Bei der jüngsten Sitzung der Räte präsentierte Diplom-Ingenieur- Matthias Ott den modifizierten Entwurf. Vorgestellt wurden viele sichtbare Neuerungen wie etwa die umgestalteten Toiletten, die künftig sowohl während der Unterrichtszeiten als auch bei der Betreuung von Kindern, Lehrern und Besuchern benutzt werden können. Der Flur, an dem die sanitären Anlagen angesiedelt sind, wird künftig als Verbindung der beiden Bereiche fungieren und zudem einen Ausgang zum Innenhof, dem Drachenplatz, bekommen. „Die Fenster werden größer und ein neuer Boden wird gelegt“, so wird der Gang gemütlich und kann als Aufenthaltsort von den Schülern genutzt werden“, erläuterte Ott. Des Weiteren sollen die Klassenzimmer auf die Digitalisierung vorbereitet werden: Geplant sind beispielsweise Vorrichtungen für Beamer und Mediensäulen in den Klassenzimmern, in welchen später die WLAN-Verkabelungen Platz finden. Im Betreuungsbereich sollen nahe der Cateringküche ein Essensbereich und  ebenso eine Zufahrt zur Anlieferung der Mahlzeiten berücksichtigt werden. Die vorhandene Lehrküche soll weiterhin bestehen bleiben – ob und wie man die vorhandenen Möbel und Geräte weiterhin nutzen könne, wolle man prüfen.
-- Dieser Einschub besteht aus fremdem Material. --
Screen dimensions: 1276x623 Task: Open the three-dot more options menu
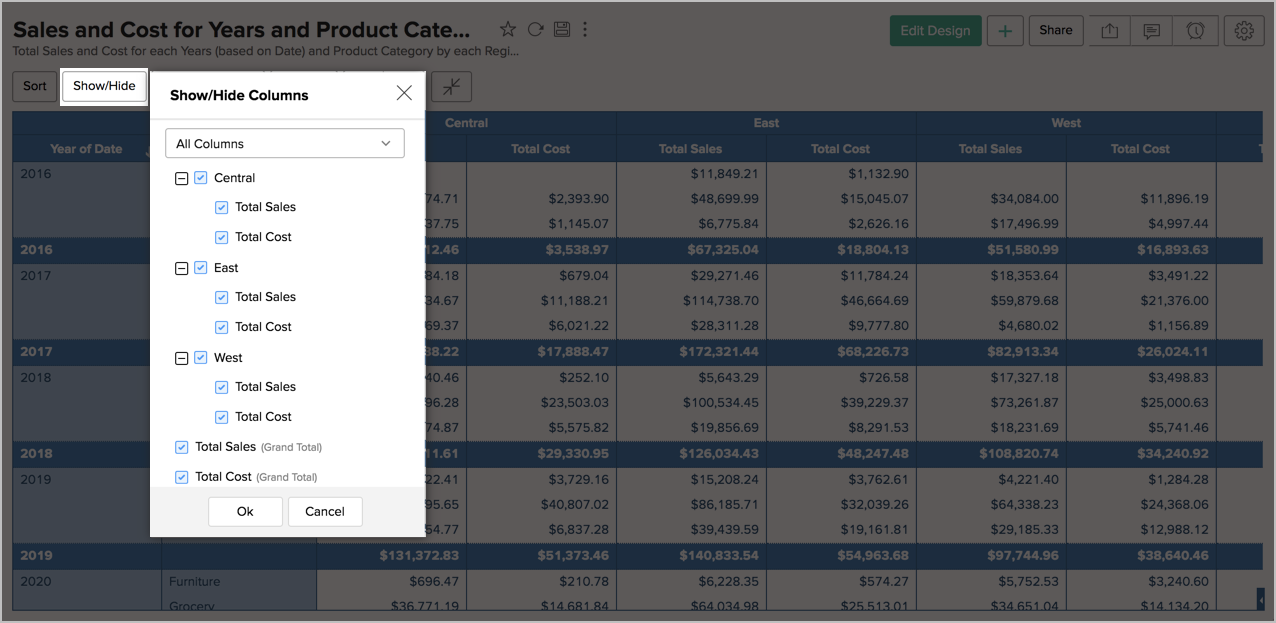pyautogui.click(x=585, y=30)
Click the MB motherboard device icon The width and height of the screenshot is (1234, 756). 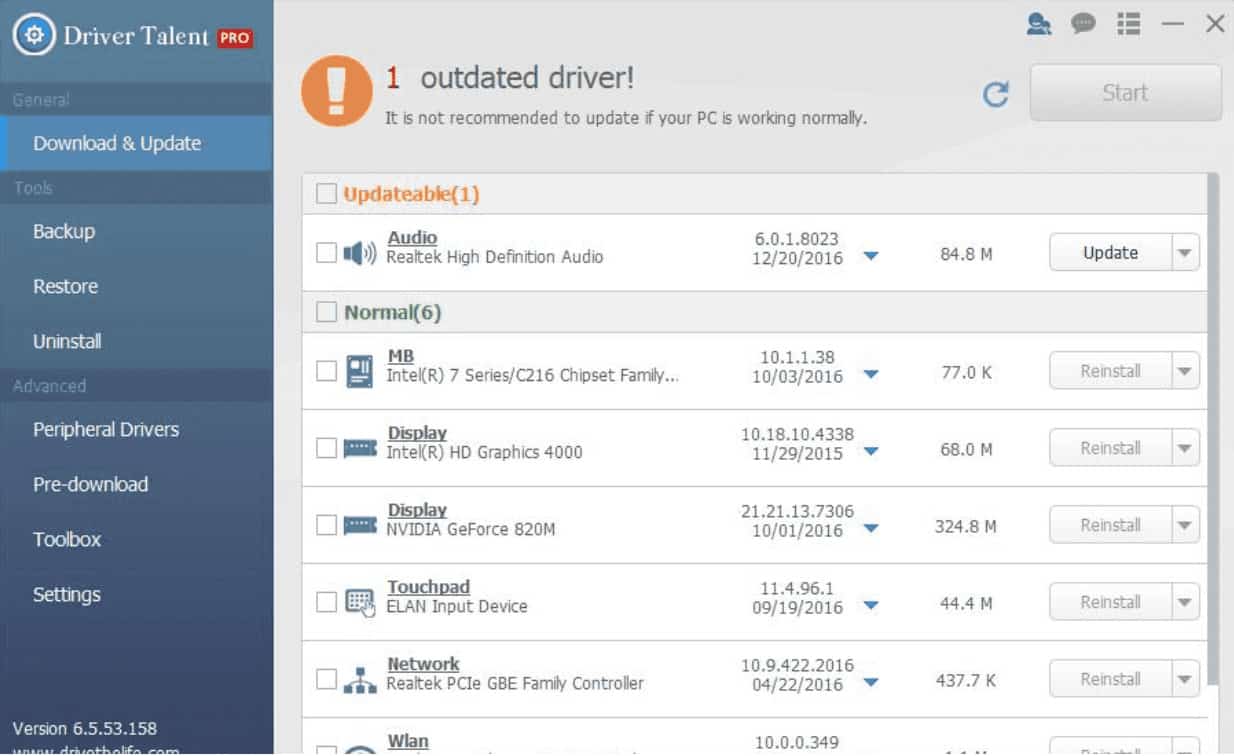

Einstimmig beschlossen die Räte obendrein, die Fassade und auch den Innenanstrich erneuern zu lassen. „Die Kosten wären maximal aufgeschoben und nicht aufgehoben, wenn wir diese dringend notwendigen Renovierungsmaßnahmen nicht in Angriff nehmen würden“, erläuterte Bürgermeister Michael Weber die Sachlage. Für die Streicharbeiten und das dafür benötigte Gerüst fallen Kosten in Höhe von rund 131 000 Euro an.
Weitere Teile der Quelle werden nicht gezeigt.